YOUR GOAL:
Reproduce the material word for word, starting with the line that contains "The height and width of the screenshot is (1344, 2576). Find" and continuing through the end of the material.

>>>>>

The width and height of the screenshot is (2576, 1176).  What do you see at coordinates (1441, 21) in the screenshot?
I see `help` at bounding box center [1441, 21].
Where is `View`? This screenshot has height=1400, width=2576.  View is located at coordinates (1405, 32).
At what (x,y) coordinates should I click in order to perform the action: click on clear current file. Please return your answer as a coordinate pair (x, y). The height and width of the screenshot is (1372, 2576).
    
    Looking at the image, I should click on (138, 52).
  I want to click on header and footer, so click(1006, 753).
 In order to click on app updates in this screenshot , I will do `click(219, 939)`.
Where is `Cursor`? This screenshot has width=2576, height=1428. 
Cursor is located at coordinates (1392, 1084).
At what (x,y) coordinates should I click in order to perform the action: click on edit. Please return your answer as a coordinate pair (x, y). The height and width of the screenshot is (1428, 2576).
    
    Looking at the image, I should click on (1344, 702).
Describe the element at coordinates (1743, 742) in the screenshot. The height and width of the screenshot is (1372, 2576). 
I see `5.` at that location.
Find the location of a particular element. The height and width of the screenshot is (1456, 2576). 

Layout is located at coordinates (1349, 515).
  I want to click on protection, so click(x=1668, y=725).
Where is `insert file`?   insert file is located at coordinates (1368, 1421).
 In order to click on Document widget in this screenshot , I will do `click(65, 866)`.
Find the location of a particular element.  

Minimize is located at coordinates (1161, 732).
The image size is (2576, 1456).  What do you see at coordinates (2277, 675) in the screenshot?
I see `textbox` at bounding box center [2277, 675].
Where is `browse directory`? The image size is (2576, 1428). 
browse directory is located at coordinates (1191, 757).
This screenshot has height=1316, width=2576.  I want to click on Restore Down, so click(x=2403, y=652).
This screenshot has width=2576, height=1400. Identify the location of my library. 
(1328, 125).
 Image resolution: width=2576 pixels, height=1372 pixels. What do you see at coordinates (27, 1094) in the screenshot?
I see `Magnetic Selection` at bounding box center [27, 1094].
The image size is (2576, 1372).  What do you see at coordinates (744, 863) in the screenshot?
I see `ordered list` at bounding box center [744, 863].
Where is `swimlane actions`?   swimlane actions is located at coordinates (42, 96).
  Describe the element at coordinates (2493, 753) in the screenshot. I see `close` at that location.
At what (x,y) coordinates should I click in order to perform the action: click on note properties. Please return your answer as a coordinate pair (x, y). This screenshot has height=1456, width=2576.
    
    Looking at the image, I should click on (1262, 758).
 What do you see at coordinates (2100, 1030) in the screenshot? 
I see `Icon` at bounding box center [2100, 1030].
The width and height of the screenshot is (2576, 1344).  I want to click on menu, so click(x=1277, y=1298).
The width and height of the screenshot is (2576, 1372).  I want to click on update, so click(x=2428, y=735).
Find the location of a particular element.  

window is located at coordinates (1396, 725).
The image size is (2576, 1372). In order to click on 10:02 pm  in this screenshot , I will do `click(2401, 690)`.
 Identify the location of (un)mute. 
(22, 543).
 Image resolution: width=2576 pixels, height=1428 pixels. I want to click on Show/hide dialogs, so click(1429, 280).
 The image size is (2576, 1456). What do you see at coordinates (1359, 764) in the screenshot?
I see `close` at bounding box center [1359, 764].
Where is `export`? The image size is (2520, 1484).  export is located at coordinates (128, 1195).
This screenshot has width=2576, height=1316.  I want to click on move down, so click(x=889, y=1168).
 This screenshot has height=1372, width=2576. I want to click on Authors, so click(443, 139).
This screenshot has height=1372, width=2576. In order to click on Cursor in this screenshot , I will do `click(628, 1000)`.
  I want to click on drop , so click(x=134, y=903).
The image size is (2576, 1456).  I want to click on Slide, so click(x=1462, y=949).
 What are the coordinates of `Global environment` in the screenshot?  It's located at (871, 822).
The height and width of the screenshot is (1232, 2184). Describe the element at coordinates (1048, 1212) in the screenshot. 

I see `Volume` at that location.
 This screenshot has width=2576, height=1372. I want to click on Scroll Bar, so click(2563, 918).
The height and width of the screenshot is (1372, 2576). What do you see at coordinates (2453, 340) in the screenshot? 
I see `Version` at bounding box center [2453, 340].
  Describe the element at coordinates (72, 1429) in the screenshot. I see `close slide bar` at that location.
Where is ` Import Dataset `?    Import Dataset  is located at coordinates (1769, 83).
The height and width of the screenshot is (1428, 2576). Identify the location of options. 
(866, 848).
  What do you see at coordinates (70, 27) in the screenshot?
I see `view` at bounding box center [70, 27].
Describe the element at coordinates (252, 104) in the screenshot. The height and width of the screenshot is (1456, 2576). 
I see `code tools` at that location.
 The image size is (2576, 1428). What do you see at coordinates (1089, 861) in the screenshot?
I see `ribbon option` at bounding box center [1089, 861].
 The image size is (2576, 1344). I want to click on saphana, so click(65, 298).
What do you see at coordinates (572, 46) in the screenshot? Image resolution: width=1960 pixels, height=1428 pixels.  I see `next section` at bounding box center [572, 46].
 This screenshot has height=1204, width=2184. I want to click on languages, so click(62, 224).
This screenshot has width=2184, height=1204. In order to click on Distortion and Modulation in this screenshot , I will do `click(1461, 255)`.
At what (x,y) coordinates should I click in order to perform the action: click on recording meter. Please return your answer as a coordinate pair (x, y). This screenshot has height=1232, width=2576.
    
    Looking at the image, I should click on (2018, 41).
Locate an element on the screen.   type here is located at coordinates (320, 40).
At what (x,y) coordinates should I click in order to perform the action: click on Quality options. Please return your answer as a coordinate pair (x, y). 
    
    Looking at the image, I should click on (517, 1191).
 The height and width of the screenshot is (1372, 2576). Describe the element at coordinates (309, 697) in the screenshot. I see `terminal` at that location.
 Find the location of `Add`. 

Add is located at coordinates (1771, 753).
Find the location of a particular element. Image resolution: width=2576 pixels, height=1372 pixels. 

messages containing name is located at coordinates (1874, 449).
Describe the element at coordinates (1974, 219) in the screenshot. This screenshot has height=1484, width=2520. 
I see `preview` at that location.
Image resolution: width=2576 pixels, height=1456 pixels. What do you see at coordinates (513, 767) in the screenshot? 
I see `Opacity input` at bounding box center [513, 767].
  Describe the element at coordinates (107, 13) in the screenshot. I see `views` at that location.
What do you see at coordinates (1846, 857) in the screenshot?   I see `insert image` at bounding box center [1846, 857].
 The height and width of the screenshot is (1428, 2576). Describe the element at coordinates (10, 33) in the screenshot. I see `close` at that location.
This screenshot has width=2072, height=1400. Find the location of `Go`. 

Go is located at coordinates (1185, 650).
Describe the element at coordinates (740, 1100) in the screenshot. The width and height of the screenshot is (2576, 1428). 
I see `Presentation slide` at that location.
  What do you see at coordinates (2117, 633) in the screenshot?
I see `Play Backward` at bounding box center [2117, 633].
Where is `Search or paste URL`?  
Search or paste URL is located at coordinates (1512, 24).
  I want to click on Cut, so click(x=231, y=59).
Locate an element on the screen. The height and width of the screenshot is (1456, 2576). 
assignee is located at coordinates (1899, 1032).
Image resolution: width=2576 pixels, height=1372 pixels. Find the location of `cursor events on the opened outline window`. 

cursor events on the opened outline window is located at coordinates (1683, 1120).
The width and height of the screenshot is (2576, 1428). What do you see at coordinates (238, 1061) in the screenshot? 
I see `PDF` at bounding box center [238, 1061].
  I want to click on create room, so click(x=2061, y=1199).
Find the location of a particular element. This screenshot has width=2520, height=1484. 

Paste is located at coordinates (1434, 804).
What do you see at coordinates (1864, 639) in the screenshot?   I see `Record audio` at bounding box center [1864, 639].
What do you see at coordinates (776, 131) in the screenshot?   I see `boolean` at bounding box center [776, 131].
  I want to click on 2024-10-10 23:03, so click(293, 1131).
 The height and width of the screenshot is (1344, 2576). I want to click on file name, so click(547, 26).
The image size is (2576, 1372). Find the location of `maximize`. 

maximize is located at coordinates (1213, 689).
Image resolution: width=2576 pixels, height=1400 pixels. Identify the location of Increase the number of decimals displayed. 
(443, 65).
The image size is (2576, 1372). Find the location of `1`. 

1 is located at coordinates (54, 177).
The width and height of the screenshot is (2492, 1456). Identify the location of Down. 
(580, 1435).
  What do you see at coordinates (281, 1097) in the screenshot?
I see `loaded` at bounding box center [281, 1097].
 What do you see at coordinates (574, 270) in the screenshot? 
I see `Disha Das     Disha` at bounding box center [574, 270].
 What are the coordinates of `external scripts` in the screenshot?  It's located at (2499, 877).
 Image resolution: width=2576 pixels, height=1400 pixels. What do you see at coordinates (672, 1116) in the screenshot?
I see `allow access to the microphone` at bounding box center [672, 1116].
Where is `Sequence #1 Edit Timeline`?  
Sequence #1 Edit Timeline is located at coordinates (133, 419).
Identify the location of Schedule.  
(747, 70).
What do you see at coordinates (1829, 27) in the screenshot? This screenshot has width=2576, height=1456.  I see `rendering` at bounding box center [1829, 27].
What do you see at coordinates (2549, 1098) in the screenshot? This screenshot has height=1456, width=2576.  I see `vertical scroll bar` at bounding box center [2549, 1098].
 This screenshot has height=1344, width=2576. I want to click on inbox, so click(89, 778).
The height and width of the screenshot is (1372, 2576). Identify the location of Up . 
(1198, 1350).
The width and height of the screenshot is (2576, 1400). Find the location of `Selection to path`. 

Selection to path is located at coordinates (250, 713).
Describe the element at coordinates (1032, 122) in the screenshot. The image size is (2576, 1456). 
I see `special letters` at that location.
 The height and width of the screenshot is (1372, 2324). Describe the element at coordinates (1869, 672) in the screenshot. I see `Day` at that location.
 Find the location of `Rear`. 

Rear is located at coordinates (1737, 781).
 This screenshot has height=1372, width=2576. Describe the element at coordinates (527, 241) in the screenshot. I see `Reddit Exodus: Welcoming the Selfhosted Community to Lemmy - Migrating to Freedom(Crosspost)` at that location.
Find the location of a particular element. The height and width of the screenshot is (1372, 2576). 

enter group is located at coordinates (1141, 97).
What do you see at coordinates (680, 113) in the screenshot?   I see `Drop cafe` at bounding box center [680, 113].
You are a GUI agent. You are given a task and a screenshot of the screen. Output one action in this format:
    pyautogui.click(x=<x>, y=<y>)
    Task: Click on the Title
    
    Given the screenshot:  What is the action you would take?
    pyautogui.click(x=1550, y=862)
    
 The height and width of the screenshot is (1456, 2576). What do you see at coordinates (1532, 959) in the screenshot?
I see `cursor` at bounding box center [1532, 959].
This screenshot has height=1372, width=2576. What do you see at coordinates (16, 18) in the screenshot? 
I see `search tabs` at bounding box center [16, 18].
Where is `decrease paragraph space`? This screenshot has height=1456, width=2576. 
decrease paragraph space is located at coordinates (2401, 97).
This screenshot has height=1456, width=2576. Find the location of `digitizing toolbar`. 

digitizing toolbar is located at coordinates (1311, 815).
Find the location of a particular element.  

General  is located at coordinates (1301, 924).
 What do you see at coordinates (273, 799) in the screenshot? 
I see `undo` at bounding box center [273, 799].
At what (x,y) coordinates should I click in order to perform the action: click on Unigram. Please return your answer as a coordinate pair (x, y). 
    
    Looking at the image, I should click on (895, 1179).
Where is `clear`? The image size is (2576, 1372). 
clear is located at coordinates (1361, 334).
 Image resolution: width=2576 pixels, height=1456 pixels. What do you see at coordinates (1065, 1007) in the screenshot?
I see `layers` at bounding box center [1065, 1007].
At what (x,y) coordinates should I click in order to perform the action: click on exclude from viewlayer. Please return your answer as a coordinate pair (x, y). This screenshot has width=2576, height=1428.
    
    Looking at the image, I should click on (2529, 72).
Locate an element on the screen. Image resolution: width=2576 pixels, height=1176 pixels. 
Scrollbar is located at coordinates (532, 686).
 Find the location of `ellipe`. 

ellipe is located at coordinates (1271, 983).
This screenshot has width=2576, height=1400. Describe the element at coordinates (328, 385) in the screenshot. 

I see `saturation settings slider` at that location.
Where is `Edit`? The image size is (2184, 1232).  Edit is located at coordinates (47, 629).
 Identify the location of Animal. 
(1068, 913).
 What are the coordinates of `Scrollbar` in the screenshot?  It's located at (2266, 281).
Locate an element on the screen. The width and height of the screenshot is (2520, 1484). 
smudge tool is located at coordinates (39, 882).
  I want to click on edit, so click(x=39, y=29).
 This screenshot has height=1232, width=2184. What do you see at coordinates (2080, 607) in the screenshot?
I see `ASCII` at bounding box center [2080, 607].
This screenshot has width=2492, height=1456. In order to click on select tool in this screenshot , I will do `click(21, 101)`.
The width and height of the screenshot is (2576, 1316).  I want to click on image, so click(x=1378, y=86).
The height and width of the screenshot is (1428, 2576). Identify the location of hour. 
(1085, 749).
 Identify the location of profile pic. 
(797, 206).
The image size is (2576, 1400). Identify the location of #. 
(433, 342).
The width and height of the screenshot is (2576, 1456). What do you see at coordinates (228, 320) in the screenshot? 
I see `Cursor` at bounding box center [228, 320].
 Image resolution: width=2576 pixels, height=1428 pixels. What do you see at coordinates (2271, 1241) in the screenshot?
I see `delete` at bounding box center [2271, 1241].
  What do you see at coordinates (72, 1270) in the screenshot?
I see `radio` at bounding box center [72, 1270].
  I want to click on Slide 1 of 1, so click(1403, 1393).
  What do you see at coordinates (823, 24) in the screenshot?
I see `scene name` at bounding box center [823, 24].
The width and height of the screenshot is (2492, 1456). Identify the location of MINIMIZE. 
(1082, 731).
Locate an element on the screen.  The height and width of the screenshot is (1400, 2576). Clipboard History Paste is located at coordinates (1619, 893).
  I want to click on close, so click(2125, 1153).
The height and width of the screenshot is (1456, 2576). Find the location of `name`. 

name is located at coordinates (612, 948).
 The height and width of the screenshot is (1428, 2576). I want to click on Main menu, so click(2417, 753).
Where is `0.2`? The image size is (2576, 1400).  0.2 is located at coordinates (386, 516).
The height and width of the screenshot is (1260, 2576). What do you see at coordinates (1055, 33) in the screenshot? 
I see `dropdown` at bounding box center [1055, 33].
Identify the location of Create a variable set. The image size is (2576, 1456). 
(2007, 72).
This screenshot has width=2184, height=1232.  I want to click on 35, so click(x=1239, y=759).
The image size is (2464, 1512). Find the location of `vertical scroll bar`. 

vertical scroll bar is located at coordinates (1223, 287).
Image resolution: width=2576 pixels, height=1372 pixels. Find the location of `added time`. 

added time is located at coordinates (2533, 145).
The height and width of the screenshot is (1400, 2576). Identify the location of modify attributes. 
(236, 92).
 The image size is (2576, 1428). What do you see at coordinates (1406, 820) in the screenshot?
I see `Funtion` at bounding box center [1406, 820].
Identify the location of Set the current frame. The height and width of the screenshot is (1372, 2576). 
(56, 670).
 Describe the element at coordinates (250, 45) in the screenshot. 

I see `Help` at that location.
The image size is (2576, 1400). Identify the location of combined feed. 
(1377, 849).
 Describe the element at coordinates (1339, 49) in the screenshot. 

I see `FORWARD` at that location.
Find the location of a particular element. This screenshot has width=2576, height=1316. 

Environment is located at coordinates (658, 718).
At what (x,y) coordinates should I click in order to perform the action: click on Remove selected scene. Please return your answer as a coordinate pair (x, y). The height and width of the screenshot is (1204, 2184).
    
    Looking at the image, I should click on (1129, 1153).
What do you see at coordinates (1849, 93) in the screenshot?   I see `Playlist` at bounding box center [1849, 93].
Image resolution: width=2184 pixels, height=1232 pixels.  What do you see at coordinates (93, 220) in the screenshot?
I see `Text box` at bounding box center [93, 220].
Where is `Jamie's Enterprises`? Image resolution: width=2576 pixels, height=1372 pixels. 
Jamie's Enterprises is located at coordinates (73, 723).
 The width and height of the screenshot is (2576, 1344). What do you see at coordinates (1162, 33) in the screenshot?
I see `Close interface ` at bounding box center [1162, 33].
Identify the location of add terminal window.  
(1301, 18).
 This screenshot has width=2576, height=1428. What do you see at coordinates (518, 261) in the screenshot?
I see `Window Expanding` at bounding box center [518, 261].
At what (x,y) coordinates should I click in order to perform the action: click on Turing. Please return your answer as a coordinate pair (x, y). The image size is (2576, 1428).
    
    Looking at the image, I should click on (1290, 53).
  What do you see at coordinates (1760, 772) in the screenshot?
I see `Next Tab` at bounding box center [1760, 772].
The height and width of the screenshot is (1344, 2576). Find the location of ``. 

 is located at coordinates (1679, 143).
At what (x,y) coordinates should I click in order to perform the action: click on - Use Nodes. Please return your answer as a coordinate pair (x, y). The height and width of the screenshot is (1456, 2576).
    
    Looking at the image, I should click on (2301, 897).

<<<<<

FINISHED EXERCISE:
The height and width of the screenshot is (1344, 2576). Find the location of ``. 

 is located at coordinates (1679, 143).
At what (x,y) coordinates should I click in order to perform the action: click on - Use Nodes. Please return your answer as a coordinate pair (x, y). The height and width of the screenshot is (1456, 2576).
    
    Looking at the image, I should click on (2301, 897).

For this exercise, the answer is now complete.